EXTRACTED RECORDS:
========================================

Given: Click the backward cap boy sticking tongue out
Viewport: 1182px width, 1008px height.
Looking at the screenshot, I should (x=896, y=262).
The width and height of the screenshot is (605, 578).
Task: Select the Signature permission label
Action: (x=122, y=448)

========================================

WHAT YOU NEED TO DO: In full and without error, repeat the material above.

ANSWER TO THIS TASK:
Given: Click the backward cap boy sticking tongue out
Viewport: 1182px width, 1008px height.
Looking at the screenshot, I should (x=896, y=262).
The width and height of the screenshot is (605, 578).
Task: Select the Signature permission label
Action: (x=122, y=448)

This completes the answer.